Saturday, 9 March 2013

Like the butterfly


Breaking routines today and it feels so good. So liberating. Just being as my body, mind and spirit wants. Lying in bed for ages letting thoughts run through my mind. Not trying to process them. Not trying to find meaning to my life. Just being. And thinking and letting my body relax.
Seeing the sun come and go through my blinds as the clouds covered the sun shutting out the light. Plunging everything into darkness.  Listening to the downpour of torrential rain. Then hearing the howling wind as it pushed the clouds aside after the downpour to bring the sun and its light back again. A rhythm every few minutes. Light. Dark. Rain. Wind. Light. Dark. Wind Rain. Light. And on and on.
Marveling at life. The whole process of light and dark. Thinking about how my bedroom had been dark just hours before then it was flooded with light. Changing the perspective and shapes on my walls. The shadows replaced with light. Thinking life really is full of changes and the more I am able to embrace change the better I am.
The more I learn to grow and change as each day does rather than standing still and wondering why I am not satisfied with life, the better I am. The more I challenge myself to be what I feel inside rather than what the outside world wants me to be, the better I am.
Just like day turns to night. Night turns to day. Clouds give way to the sun. The sun giving way to the clouds. The wind blows . The wind stops. So do we. We are constantly being asked to be what we are here to be so all we need do is get out of our own way and be all that we are meant to be. All I need do is get out of my own way and be all I am meant to be.
And that’s what changing my routine this morning did for me. It allowed me the space, the scope to listen to me. To not be in the same pattern I am always in allowing room for new thoughts and perspectives to enter my space. To allow the butterflies that exist within me all the time to morph and spread their wigs. To feel the full space of infinity that exists within me all the time. Opening me up to the more that exists every single day within me.
Breaking routines this morning. Not pressuring myself to be anywhere, to do anything except to be with me and my thoughts was one of the most precious gifts I could give to myself today.
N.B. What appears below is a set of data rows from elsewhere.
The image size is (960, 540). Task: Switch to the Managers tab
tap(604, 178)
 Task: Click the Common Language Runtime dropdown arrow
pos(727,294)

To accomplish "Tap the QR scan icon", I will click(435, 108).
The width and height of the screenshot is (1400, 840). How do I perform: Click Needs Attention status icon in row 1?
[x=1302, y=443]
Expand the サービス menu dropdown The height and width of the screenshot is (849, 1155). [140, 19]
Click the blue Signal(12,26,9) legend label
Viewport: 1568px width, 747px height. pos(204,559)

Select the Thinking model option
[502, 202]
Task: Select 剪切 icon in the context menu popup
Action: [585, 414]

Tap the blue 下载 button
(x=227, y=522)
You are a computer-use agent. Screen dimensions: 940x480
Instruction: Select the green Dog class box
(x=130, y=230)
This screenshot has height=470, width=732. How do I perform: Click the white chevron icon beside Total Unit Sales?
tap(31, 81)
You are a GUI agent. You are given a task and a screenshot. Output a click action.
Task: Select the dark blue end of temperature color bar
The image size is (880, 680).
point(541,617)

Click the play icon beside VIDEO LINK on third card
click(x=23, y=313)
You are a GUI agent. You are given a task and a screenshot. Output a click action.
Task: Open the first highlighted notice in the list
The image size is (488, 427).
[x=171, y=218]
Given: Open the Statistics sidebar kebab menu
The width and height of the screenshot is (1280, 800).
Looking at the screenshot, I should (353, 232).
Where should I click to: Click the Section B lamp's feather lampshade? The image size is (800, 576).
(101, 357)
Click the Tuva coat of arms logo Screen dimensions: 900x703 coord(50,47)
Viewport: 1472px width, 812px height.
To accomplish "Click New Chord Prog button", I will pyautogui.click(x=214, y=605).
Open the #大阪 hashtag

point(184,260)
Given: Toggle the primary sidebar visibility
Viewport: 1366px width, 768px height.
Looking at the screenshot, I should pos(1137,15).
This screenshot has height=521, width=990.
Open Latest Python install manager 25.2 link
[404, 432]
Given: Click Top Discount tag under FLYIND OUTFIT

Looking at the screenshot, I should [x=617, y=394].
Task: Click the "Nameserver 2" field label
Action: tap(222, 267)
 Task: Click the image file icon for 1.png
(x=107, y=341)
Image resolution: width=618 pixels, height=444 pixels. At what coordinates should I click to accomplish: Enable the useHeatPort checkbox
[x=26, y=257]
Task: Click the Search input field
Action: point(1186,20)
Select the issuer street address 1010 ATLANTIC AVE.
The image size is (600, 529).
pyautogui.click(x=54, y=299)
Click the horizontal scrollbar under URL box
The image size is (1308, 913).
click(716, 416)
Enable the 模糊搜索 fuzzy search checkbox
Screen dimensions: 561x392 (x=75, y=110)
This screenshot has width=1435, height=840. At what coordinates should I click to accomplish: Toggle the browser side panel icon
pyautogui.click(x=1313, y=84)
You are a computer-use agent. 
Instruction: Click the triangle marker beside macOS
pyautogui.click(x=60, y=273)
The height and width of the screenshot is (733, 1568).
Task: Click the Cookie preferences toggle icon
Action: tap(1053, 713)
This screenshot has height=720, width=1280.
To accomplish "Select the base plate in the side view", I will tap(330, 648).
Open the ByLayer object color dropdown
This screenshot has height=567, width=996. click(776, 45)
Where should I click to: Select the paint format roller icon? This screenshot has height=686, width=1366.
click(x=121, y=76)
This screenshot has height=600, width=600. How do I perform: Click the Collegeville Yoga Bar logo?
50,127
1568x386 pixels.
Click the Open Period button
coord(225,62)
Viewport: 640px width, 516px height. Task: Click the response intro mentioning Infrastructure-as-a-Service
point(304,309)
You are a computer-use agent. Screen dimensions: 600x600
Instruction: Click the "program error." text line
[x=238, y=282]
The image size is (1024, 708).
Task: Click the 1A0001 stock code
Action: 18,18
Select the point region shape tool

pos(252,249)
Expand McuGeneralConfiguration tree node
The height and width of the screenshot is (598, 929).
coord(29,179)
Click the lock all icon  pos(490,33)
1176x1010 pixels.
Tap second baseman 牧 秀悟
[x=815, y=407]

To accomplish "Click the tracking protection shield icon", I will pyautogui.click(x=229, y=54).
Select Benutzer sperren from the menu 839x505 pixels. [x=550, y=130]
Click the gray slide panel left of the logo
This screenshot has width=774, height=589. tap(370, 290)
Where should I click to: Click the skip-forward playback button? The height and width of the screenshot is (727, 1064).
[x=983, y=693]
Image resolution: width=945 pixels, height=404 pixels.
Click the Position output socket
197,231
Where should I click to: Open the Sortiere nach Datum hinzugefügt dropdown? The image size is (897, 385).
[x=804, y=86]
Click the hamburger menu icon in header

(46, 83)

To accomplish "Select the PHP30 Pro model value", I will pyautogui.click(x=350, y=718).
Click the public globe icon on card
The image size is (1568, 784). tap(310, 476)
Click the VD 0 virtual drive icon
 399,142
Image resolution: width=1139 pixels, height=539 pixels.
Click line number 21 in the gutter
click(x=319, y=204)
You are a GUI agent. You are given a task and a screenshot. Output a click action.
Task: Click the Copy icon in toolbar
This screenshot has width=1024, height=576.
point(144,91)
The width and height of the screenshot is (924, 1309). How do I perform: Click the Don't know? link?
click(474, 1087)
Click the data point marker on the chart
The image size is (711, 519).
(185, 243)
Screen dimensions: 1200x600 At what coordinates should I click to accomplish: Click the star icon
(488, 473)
And for taking the time this morning to stop. To just be. To enjoy me. To love me. Filled me with such satisfaction and love it is difficult to articulate. But I know sometimes the greatest gifts we can ever give are the gifts that no one else can see, touch, feel or hear. They are the gifts that come from deep, deep within that allow us to be free to be who we are.
Here’s to a wonderful and joy filled weekend. Even with the wind blowing, the clouds obscuring the sun, the rain and the darkness, I know there is an infinite field of love and light that exists within me every single day of my life. When I am willing to surrender to who I am for what I am where I am, I become the most beautiful butterfly with the biggest and brightest wings. Embracing my dreams and living as I am meant to live and love. As I am today. Namaste.